# Provided text:
[OpenSIPS-Users] Autoscaler in 3.2.x
Bogdan-Andrei Iancu
bogdan at opensips.org
Thu Sep 15 06:01:30 UTC 2022
Hi Yury,
For the crash -> is there any core file to check ?
For mem usage -> you should try to get a memory dump for further
investigation [1].
[1] https://opensips.org/Documentation/TroubleShooting-OutOfMem
Best regards,
Bogdan-Andrei Iancu
OpenSIPS Founder and Developer
https://www.opensips-solutions.com
OpenSIPS Summit 27-30 Sept 2022, Athens
https://www.opensips.org/events/Summit-2022Athens/
On 9/14/22 10:13 PM, Yury Kirsanov wrote:
> Hi Bogdan,
> Thanks a lot for your help and support! The only question I know have
> is why OpenSIPS was going into a crash if all TCP processes were
> blocked waiting for connection? It was starting to consume more and
> more memory and then it was crashing with a segfault upon reaching
> then -m memory parameter. I do understand that TCP listeners were in a
> blocking mode and were not able to do any work until the session could
> be fully established, not being able to forward any SIP packets, but
> isn't that a bug that OpenSIPS was starting to eat memory and then
> crash? Do I need to open a bug report on this? Thanks!

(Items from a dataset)
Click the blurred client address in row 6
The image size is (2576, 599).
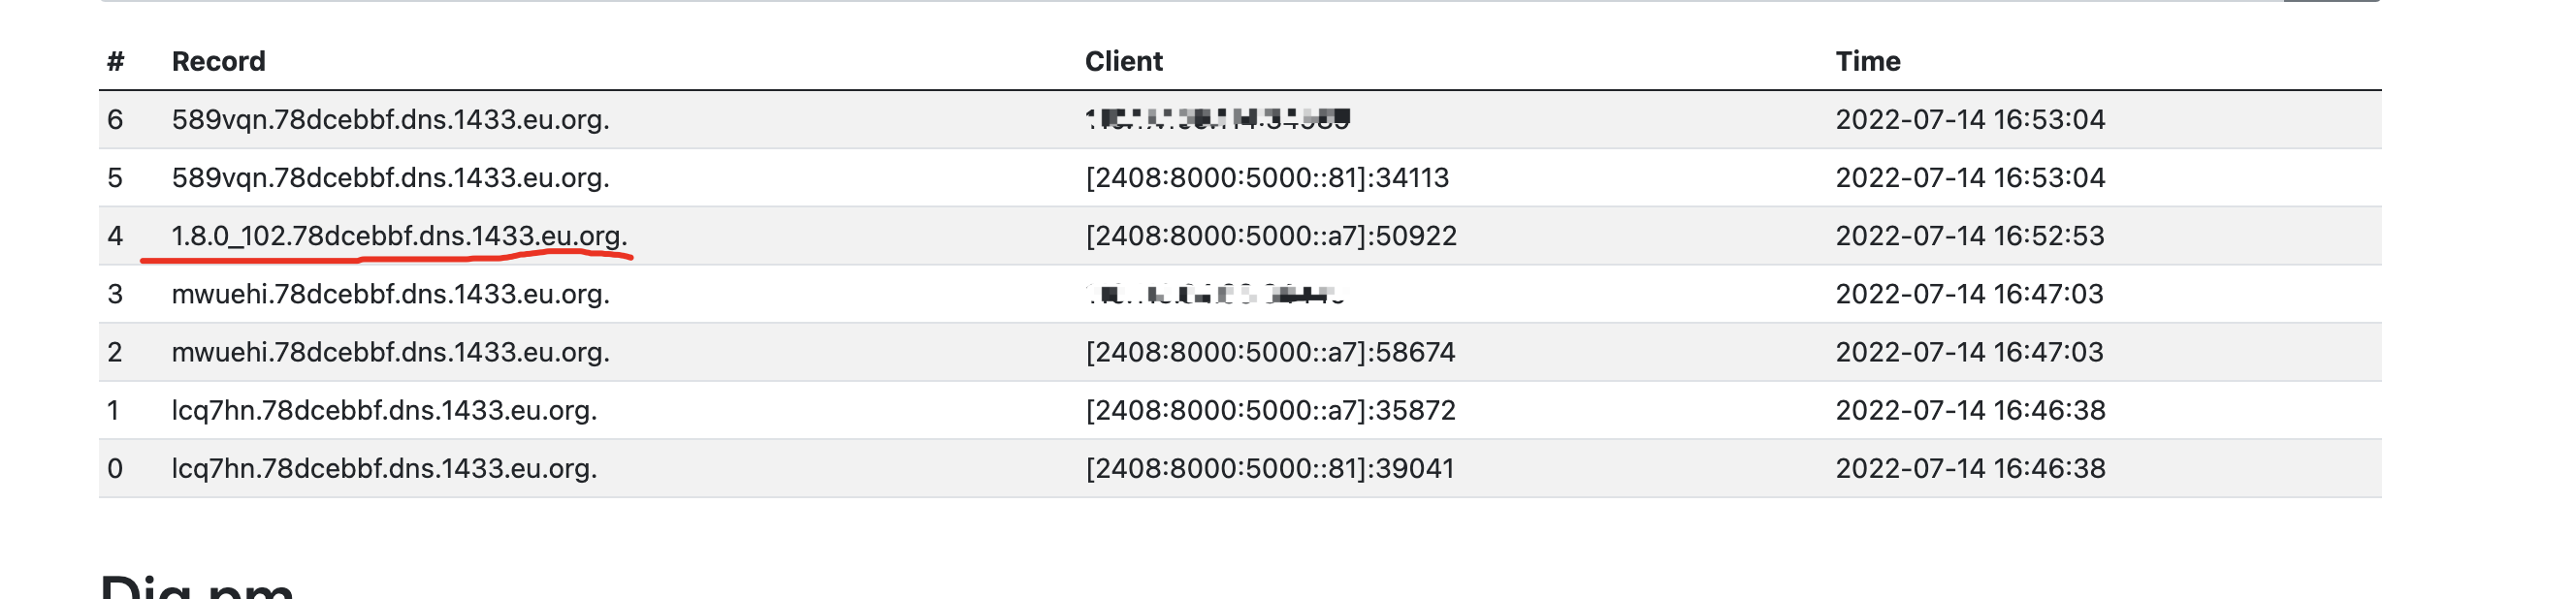(1217, 120)
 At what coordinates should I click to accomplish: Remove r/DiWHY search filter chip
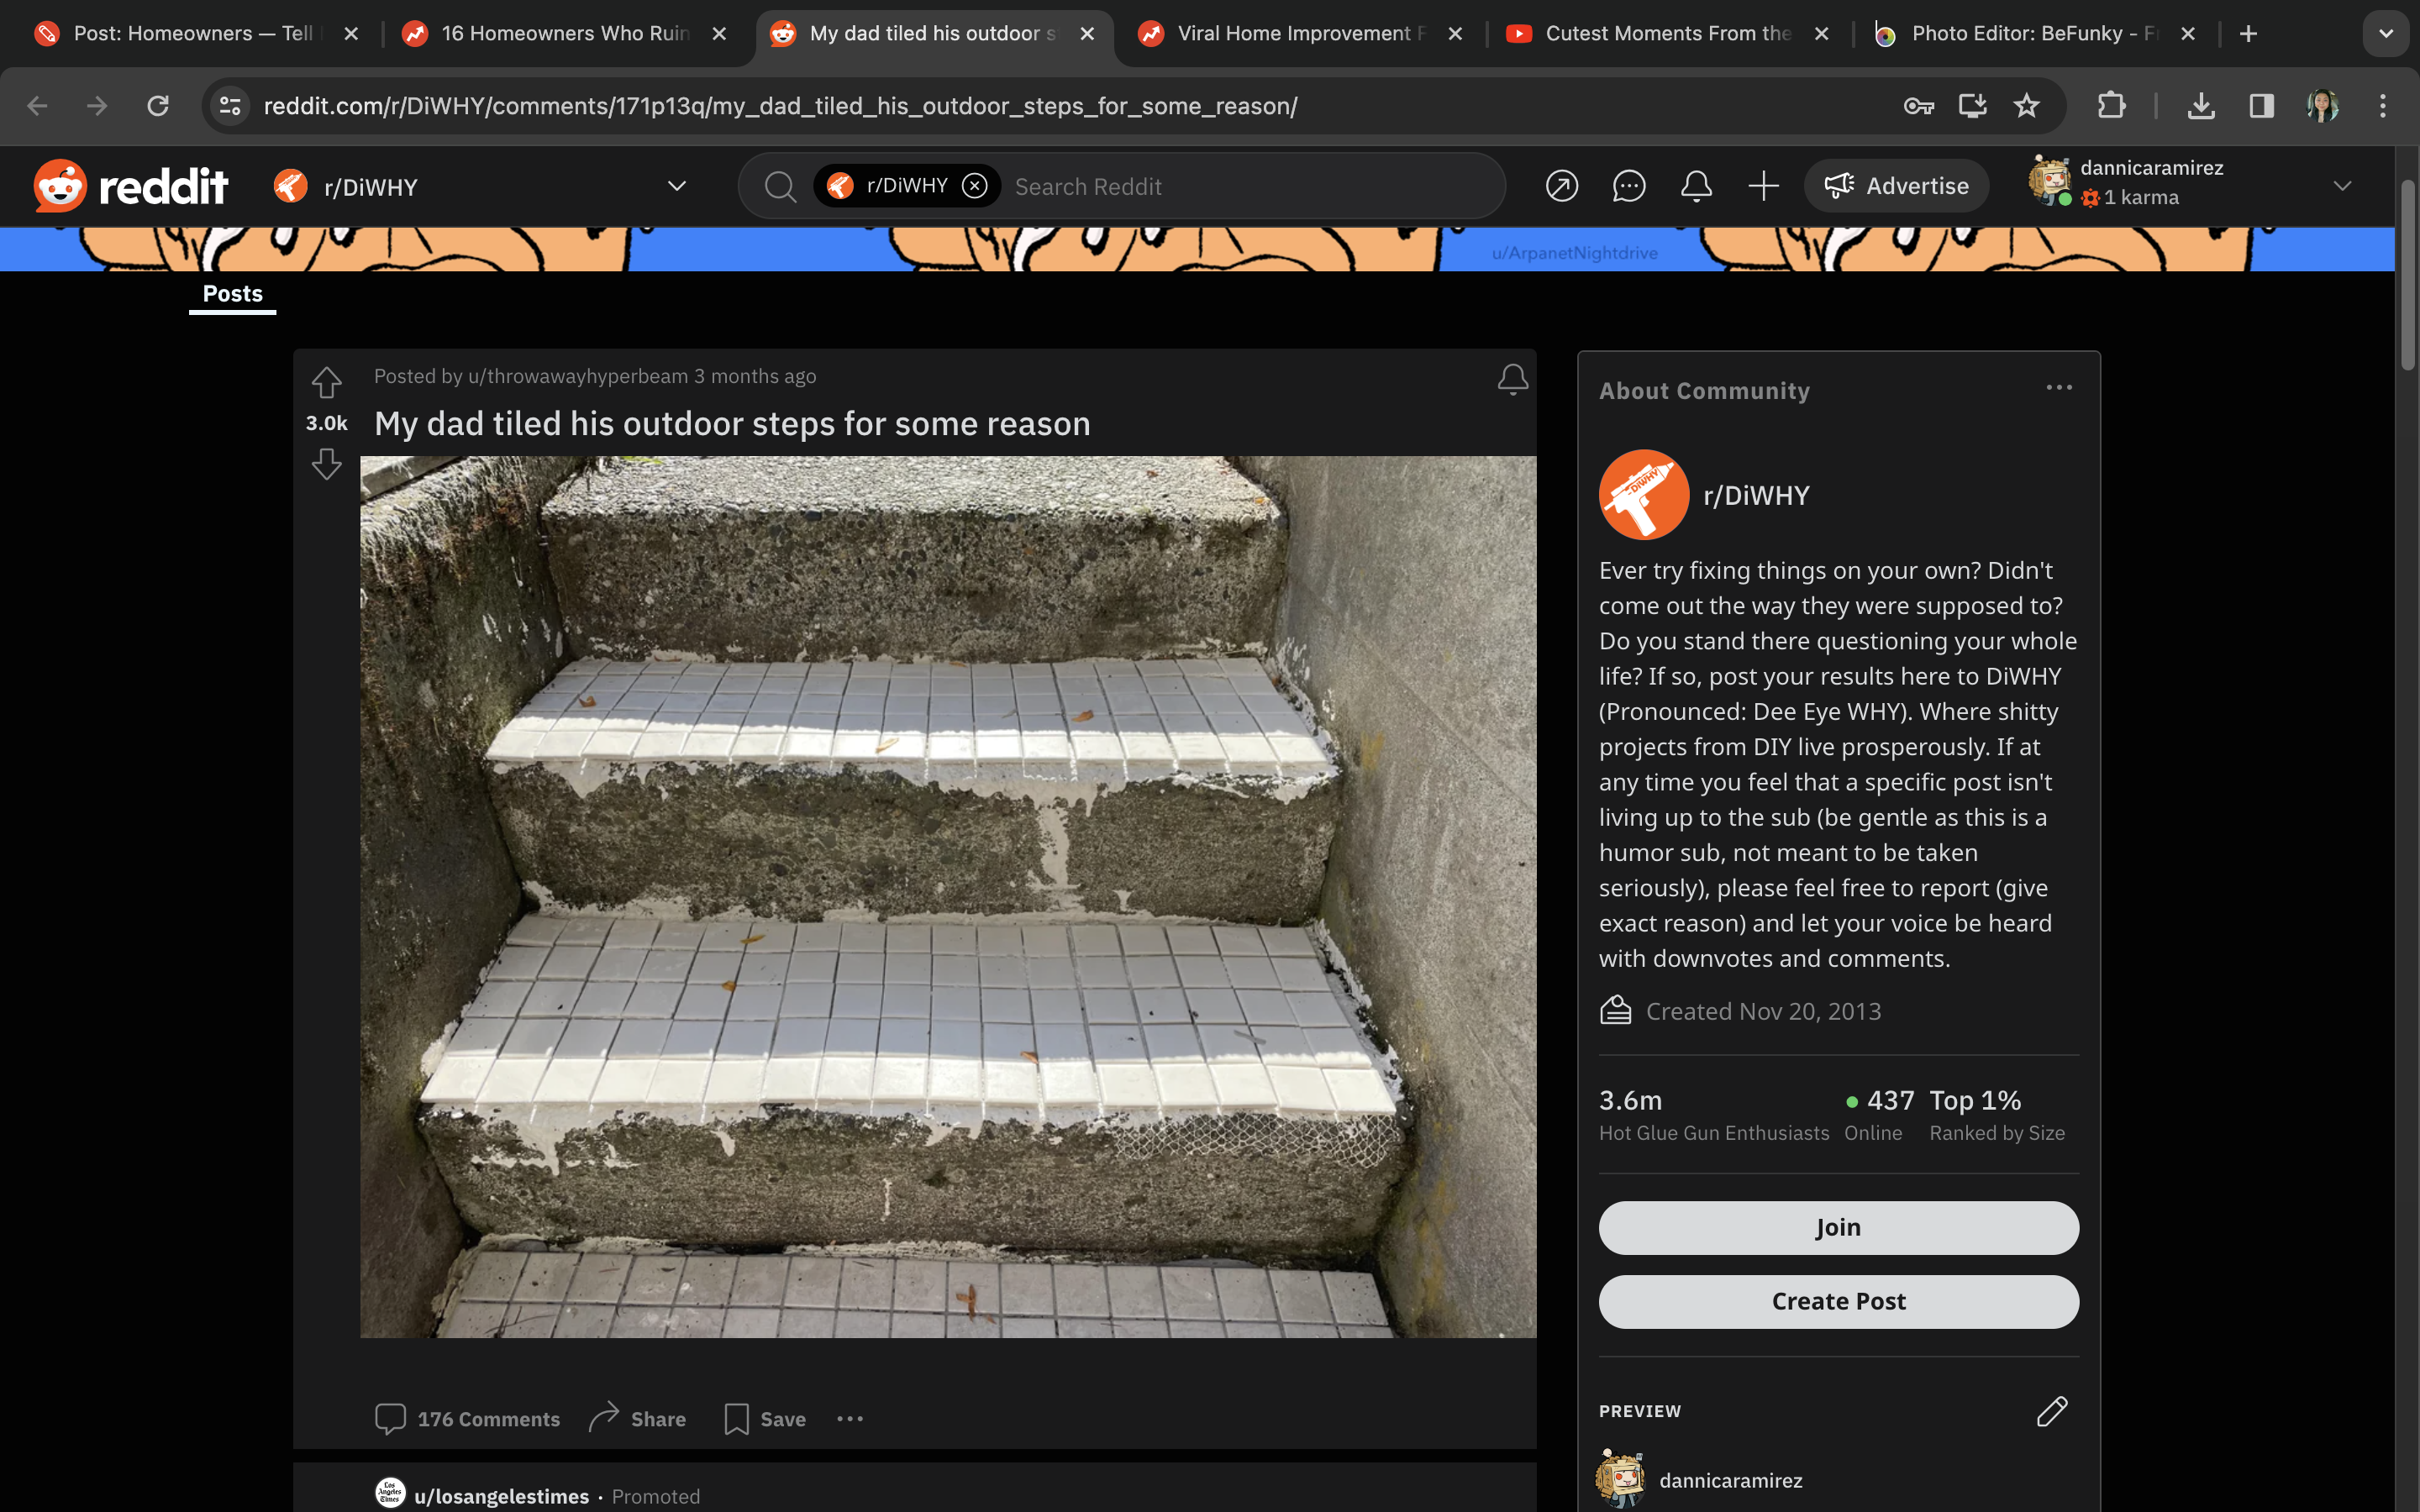click(974, 186)
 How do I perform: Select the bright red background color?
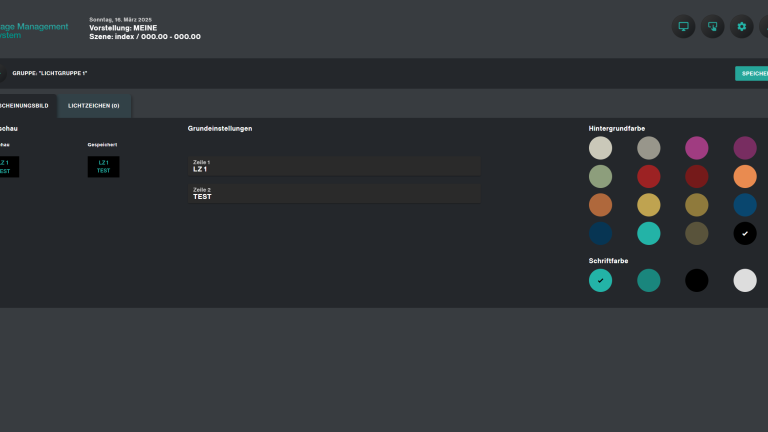tap(649, 176)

# Directions:
A – In the mailing list message, what does Bogdan say should be obtained to investigate the memory usage?
B – Switch "memory dump" to "heap snapshot" and write out the mailing list message from "[OpenSIPS-Users] Autoscaler in" up to and including "investigation [1].".
These entries have no connection to the mailing list message.

# Results:
A – A memory dump.

B –
[OpenSIPS-Users] Autoscaler in 3.2.x
Bogdan-Andrei Iancu
bogdan at opensips.org
Thu Sep 15 06:01:30 UTC 2022
Hi Yury,
For the crash -> is there any core file to check ?
For mem usage -> you should try to get a heap snapshot for further
investigation [1].